Drobo Mini: All-Flash-Speichersystem „to go“

Drobo Mini ist ein portables All-Flash-Speichersystem mit vier 2,5-Zoll-Einschüben für SSDs, USB- und Thunderbolt-Anschlüssen und einfacher Bedienung.

Drobo Mini Flash

Drobo Mini All-Flash

Speicheranbieter Drobo bringt mit dem Drobo Mini das wohl erste tragbare All-Flash-Speichersystem auf den Markt. Die vier 2,5-Zoll großen Einschübe fassen SSDs jeder Kapazität, wie gewohnt auch im Mix. Durch die Flash-Technologie kommt der Drobo Mini laut Hersteller auf eine Performance-Steigerung von 80 Prozent gegenüber seinen Festplattenbrüdern. Je nach Anforderungen und Geldbeutel kann der Anwender seinen Drobo mit einem, zwei oder vier TByte ausstatten.

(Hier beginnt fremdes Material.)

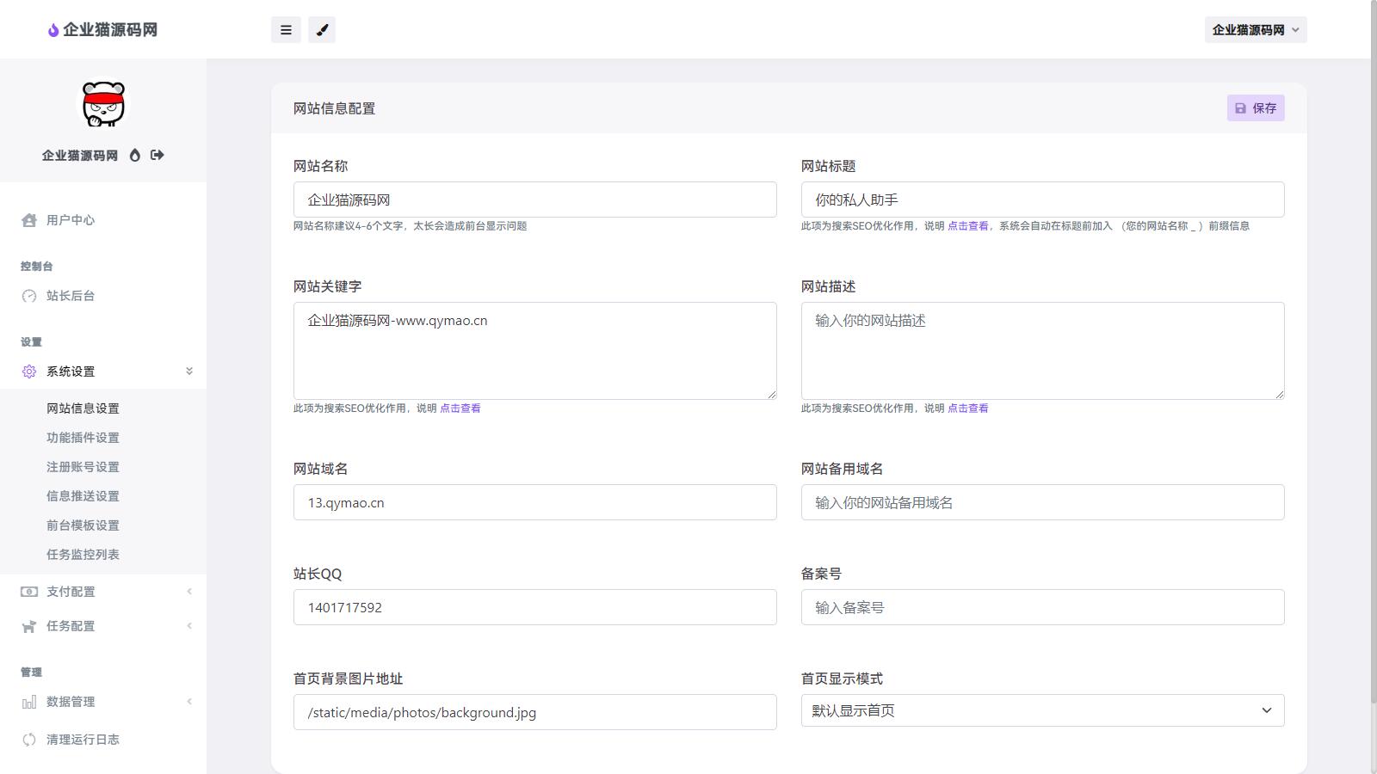Open 清理运行日志 in the sidebar
This screenshot has height=774, width=1377.
pyautogui.click(x=83, y=740)
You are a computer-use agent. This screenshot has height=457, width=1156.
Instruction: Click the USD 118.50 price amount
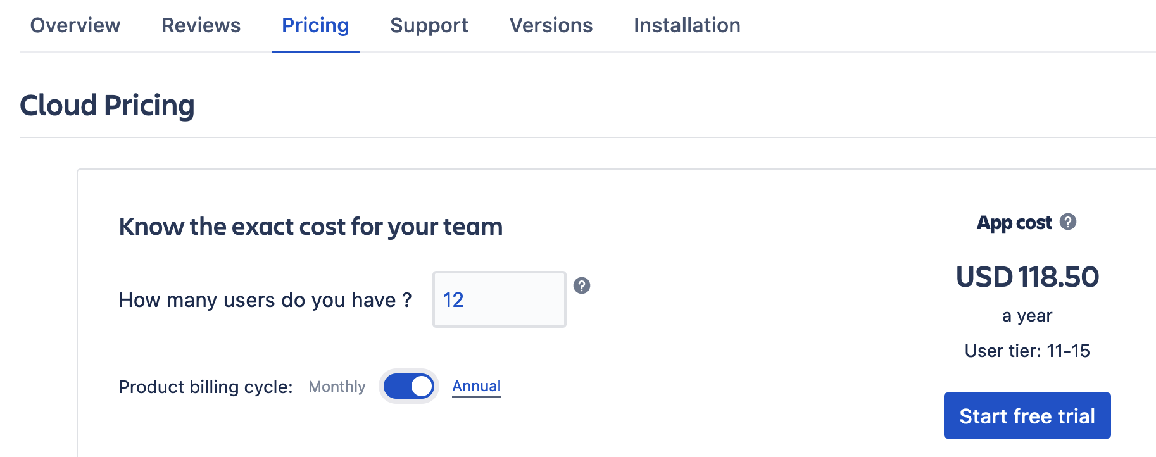click(1027, 277)
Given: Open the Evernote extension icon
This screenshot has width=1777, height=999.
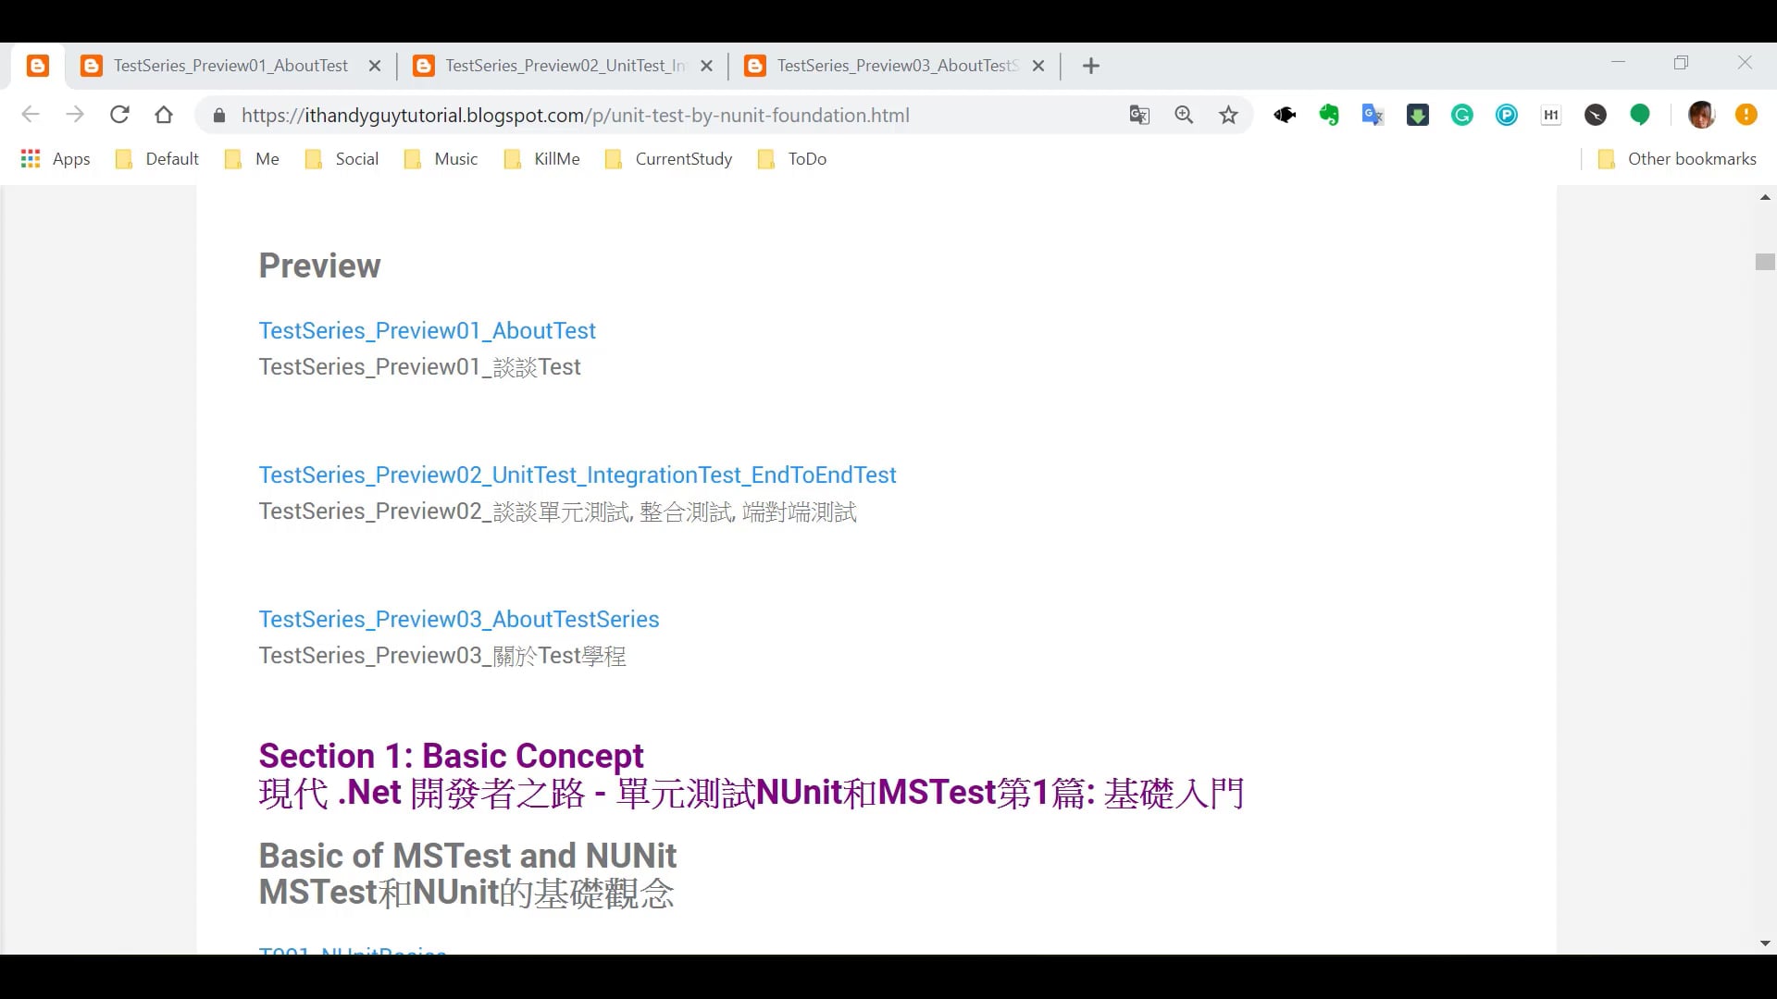Looking at the screenshot, I should pyautogui.click(x=1329, y=115).

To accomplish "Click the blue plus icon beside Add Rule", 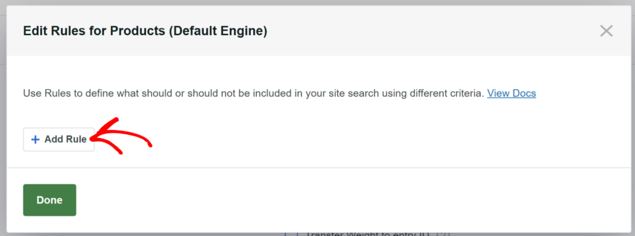I will (x=36, y=140).
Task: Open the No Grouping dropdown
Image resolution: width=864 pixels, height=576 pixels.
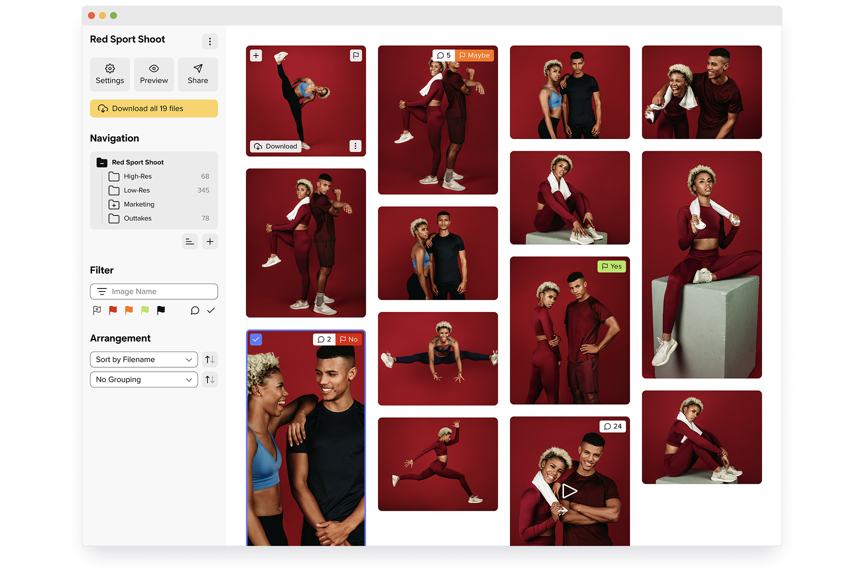Action: click(x=144, y=379)
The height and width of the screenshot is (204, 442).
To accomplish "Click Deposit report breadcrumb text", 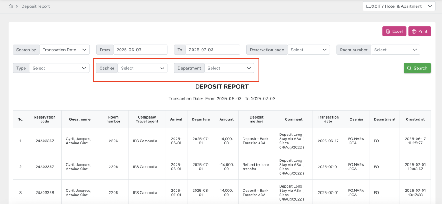I will (35, 6).
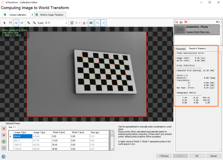Click the fit image to view icon
The width and height of the screenshot is (223, 160).
click(x=72, y=23)
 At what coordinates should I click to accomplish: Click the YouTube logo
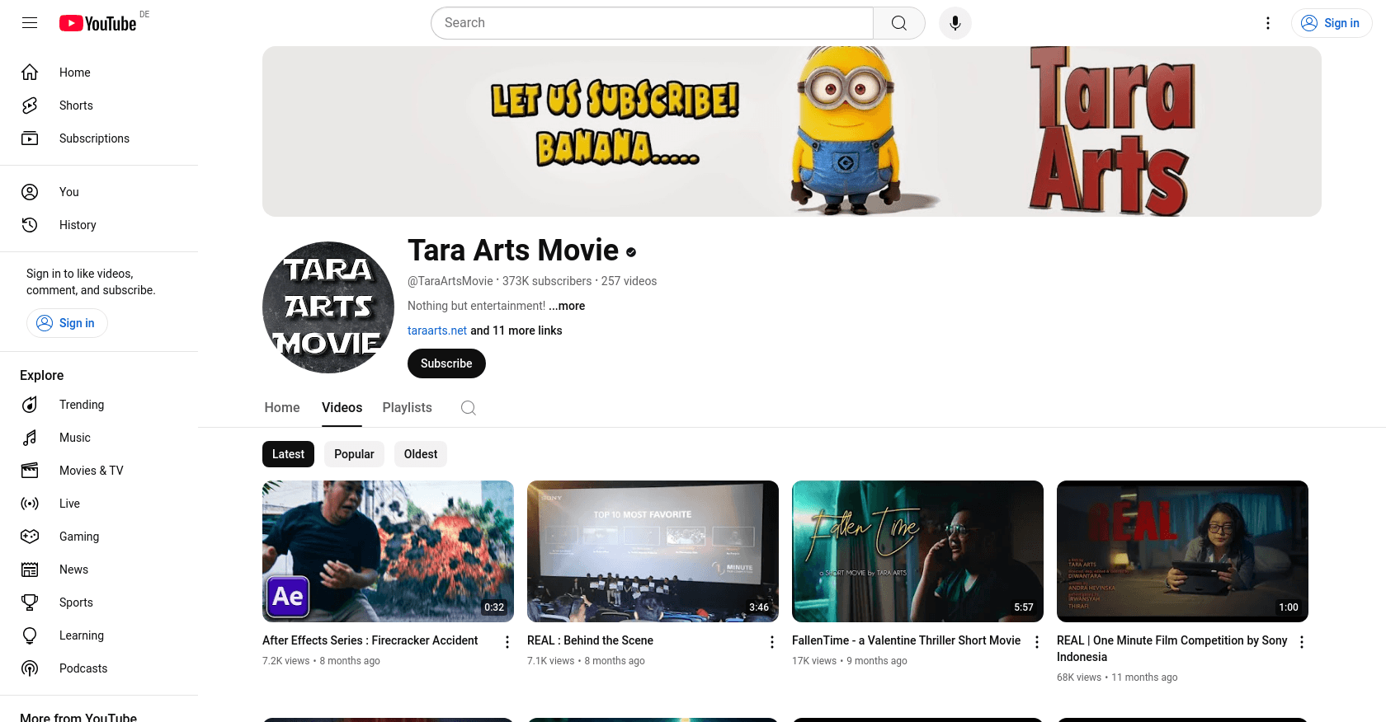(x=98, y=23)
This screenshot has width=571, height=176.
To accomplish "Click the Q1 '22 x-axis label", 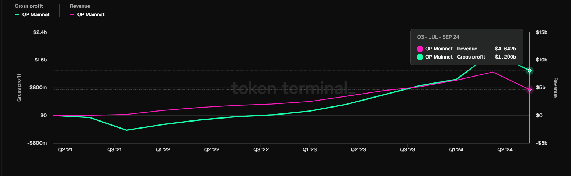I will 163,150.
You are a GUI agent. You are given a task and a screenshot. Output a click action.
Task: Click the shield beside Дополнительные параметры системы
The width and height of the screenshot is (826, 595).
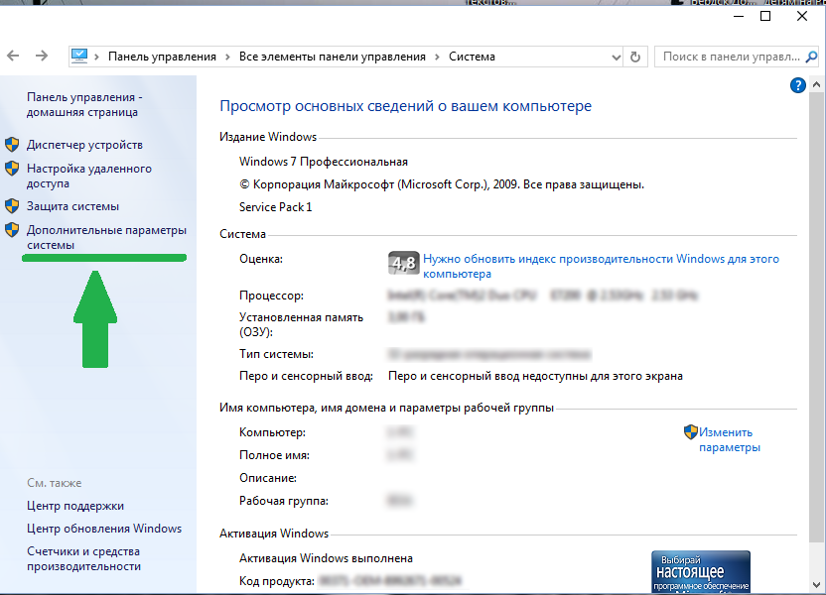[13, 229]
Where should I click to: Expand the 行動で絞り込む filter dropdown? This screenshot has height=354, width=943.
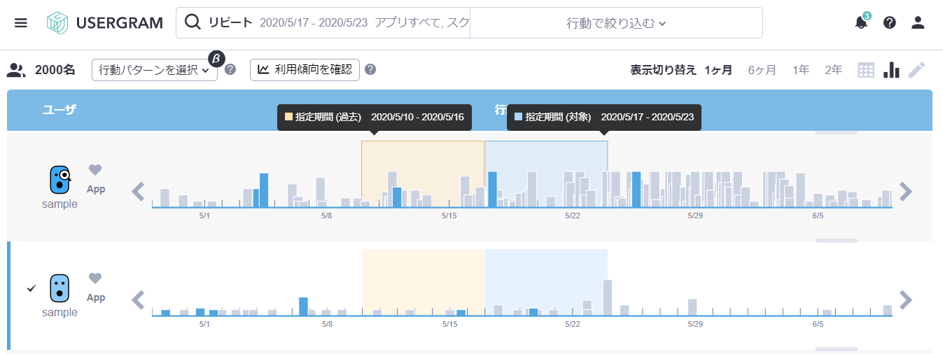pos(616,23)
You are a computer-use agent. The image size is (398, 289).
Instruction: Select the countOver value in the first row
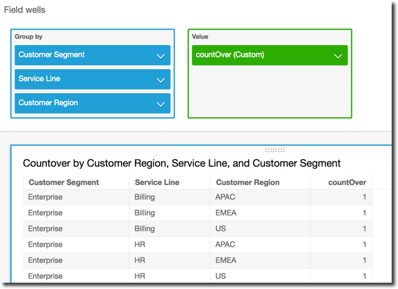point(364,197)
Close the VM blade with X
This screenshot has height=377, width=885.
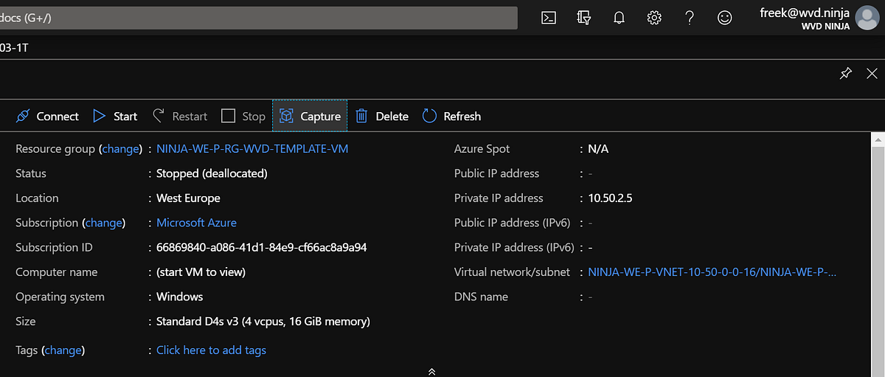point(872,73)
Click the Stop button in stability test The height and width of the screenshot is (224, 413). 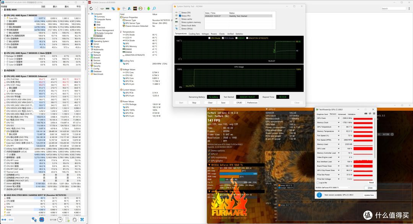[194, 103]
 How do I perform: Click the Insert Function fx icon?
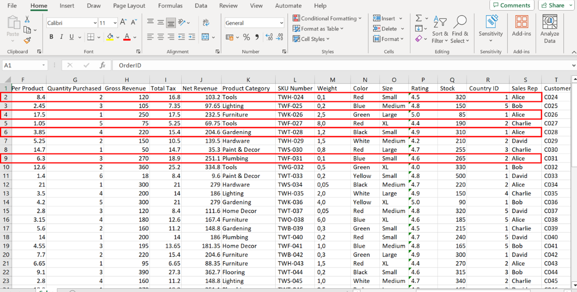(102, 65)
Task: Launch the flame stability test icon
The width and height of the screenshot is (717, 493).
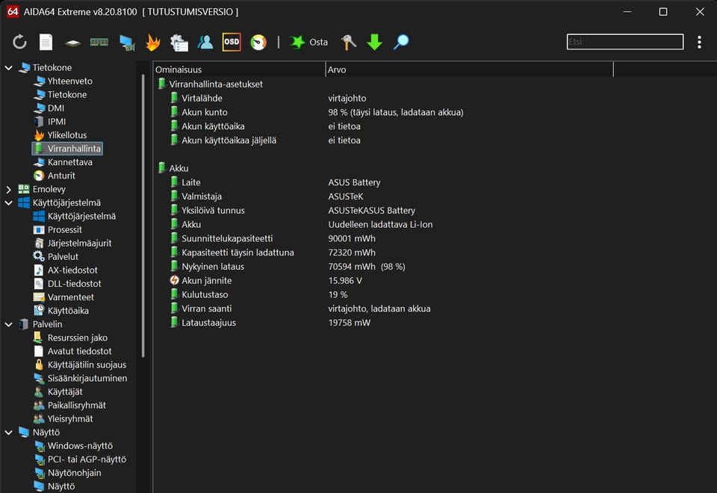Action: click(x=153, y=43)
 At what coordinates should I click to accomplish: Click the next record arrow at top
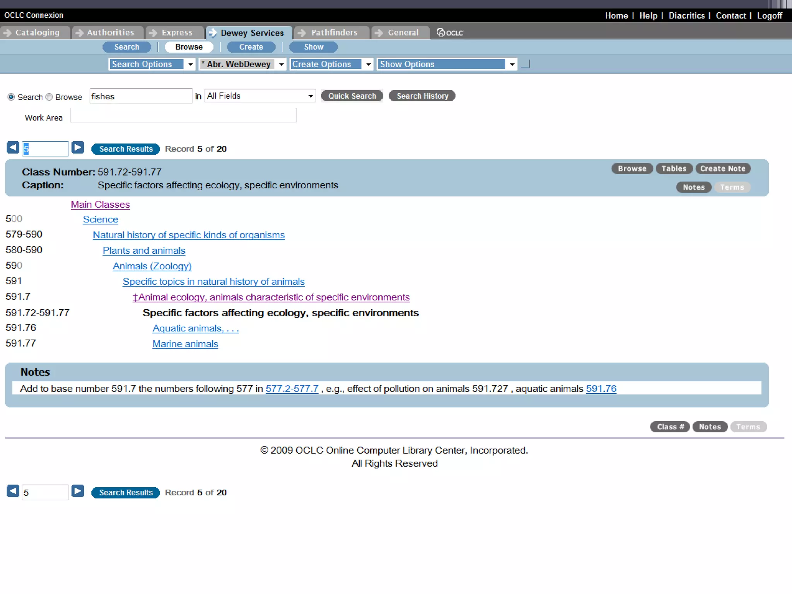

Als Anschlüsse stehen zwei Thunderbolt-Ports zur Verfügung, einer davon, um bis zu sechs Thunderbolt-Geräte miteinander zu verbinden. Über einen USB 3.0-Anschluss lassen sich Daten von entsprechenden Medien oder Geräten mit bis zu fünf Gbit pro Sekunde übertragen.

Portabler Flash-Speicher

Portabler Flash-Speicher

Wie schon die Festplattenmodelle so bietet auch der „Flash“ unter den Drobos einfache Bedienung und zuverlässigen Datenschutz. Die SSDs lassen sich nicht nur mischen (kapazitär), sondern auch rasch im laufenden Betrieb tauschen. Das System passt einen entsprechenden RAID-Schutz automatisch an. Dabei wird eine einfache oder doppelte Disk-Redundanz eingesetzt, je nach Anzahl der Drives im Gerät. Das heißt, es lässt sich mit zwei SSDs starten und wenn der Nutzer wieder etwas Geld für weitere Flash-Medien hat, kann er diese einfach hinzustecken. Das Gerät kümmert sich um die Neuanordnung und den RAID-Schutz. Möglich wird dies durch die patentierte BeyondRAID-Technologie. Diese sorgt auch dafür, dass im Falle eines Drive Ausfalles diese automatisch repariert wird, während der Anwender weiterhin vollständigen Zugriff auf die Daten hat. Darüber hinaus besitzt der Drobo Mini ein Batterie-Backup, das den Datentransfer im RAM und Cache auch bei einem Stromausfall garantiert. Wem die Performance nicht reicht, der kann zusätzlich eine mSATA-SSD in den dafür vorgesehenen Accelerator-Einschub einfügen und die Leistung noch etwas in die Höhe treiben.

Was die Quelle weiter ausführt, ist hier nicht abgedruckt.